I started asking myself the following question.  Rather than just looking at what I as an individual physician can do, to try to emulate the level of service provided by the typical veterinarian (something which I try to already do), what could our country do as a matter of policy change to bring that level of service to the health care system as a whole?

What policies and systems could we implement that would bring all these positives seen in veterinary medicine to our human medical system, while simultaneously eliminating (at least as much as possible) the negatives of veterinary practice?

In my mind, I have started formulating a plan that involves identifying the sources of our current health care system’s problems, as well as identifying the sources of the veterinary profession’s problems, and have started trying to envision solutions to these problems that could be implemented.

It is my opinion that if such a plan could be fine-tuned and then put into action, then that would indeed be a plan for intelligent health care reform.

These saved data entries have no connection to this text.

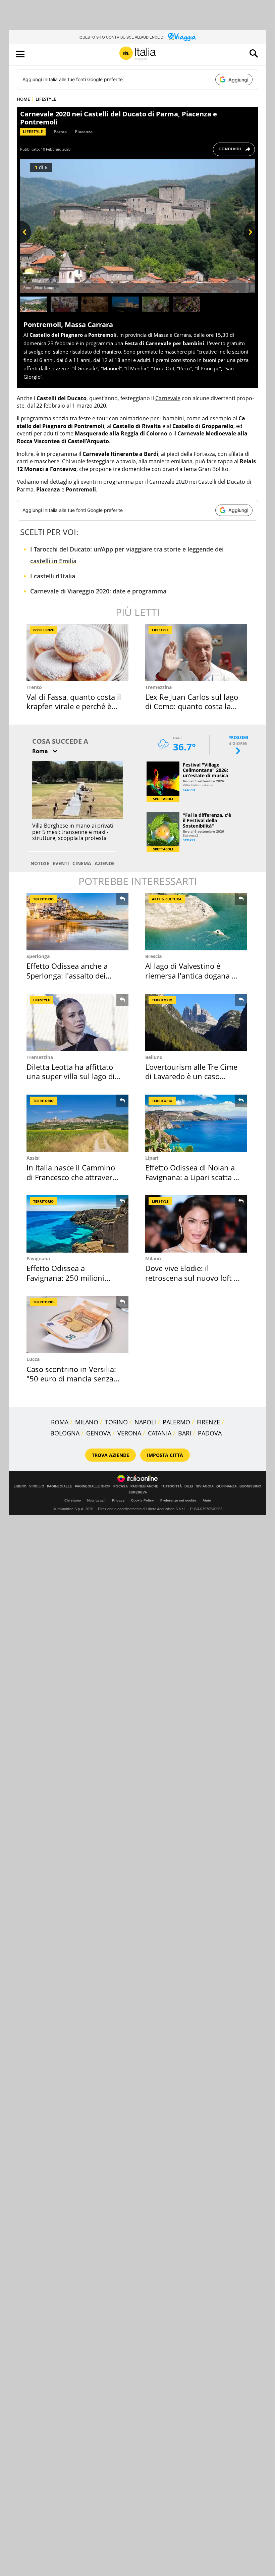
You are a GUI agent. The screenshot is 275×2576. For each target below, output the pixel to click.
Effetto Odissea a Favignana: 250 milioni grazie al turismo (65, 1277)
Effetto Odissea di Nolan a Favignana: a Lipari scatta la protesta (192, 1177)
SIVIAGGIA (205, 1486)
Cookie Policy (142, 1500)
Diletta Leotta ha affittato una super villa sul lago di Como (70, 1076)
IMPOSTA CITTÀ (165, 1455)
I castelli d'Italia (52, 576)
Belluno (154, 1057)
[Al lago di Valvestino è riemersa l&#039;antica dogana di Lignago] (196, 921)
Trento (34, 687)
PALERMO (176, 1422)
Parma (60, 132)
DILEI (188, 1486)
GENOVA (98, 1433)
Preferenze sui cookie (178, 1500)
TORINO (116, 1422)
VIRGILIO (36, 1486)
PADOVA (210, 1433)
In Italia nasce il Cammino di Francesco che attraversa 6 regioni (73, 1177)
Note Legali (96, 1500)
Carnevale (167, 398)
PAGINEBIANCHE (144, 1486)
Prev (25, 243)
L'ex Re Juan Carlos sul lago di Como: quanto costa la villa (191, 706)
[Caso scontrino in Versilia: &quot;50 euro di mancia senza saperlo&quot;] (77, 1324)
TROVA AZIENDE (110, 1455)
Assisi (33, 1158)
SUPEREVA (137, 1492)
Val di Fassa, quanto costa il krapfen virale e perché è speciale (73, 706)
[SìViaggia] (182, 37)
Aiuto (207, 1500)
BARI (184, 1433)
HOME (23, 99)
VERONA (129, 1433)
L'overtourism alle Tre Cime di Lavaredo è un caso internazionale (191, 1076)
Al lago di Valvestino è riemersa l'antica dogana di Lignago (191, 975)
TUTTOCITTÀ (171, 1486)
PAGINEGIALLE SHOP (93, 1486)
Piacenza (84, 132)
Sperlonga (38, 956)
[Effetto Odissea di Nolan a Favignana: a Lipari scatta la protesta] (196, 1123)
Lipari (151, 1158)
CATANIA (159, 1433)
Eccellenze (43, 630)
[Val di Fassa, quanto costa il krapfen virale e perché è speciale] (77, 652)
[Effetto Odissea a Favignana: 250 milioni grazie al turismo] (77, 1224)
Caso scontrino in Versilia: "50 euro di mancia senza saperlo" (71, 1378)
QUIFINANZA (226, 1486)
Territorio (43, 899)
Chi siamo (72, 1500)
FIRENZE (208, 1422)
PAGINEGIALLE (59, 1486)
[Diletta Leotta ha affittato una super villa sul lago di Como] (77, 1022)
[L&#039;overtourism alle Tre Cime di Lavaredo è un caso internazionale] (196, 1022)
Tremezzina (158, 687)
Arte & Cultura (166, 899)
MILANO (86, 1422)
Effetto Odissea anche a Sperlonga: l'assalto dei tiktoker (67, 975)
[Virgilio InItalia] (137, 54)
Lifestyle (33, 132)
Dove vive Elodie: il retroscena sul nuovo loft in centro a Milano (192, 1277)
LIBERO (20, 1486)
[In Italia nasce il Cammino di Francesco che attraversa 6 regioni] (77, 1123)
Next (249, 243)
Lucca (33, 1359)
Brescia (153, 956)
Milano (153, 1258)
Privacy (118, 1500)
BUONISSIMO (250, 1486)
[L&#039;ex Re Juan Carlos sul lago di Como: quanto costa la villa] (196, 652)
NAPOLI (145, 1422)
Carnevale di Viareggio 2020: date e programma (98, 591)
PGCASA (120, 1486)
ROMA (59, 1422)
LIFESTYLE (46, 99)
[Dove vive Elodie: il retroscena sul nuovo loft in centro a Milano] (196, 1224)
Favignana (38, 1258)
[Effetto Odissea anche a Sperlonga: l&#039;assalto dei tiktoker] (77, 921)
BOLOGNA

I will discuss some of these ideas of mine in subsequent follow up posts to this one. As I mentioned in yesterday’s post, I am not a health care economist or policy expert or anything of the sort. I am simply a guy who has practiced within both the veterinary and human medical systems. I have had experience with US govt run health care from both the perspective of a patient and as a physician, and I think these experiences have given me a different perspective than a lot of the folks making our policies and ruining running our country.

That said, my experiences have not given me the tools to come up with all the fine tuning and details that my plan would require in regards to actual financial numbers, etc.

It is my hope that perhaps others who possess these skills will participate in this process and give their input.

Who knows, perhaps we could actually come up with a real workable solution and start some sort of grass roots movement.

So, look for my rough ideas in future posts.

Till then,


2 Responses to “A Plan For Intelligent Health Care Reform Part 2”

  • I enjoyed reading your blog and think it’s great that you have the advantage of looking at health policy from both a family doctor and veterinarian perspective. I look forward to reading your next post.

  • Hi Punchap, I appreciate the feedback. Look for another post hopefully some time this weekend. I’m glad you’re enjoying the blog. I’m certainly having a good time with it from my end.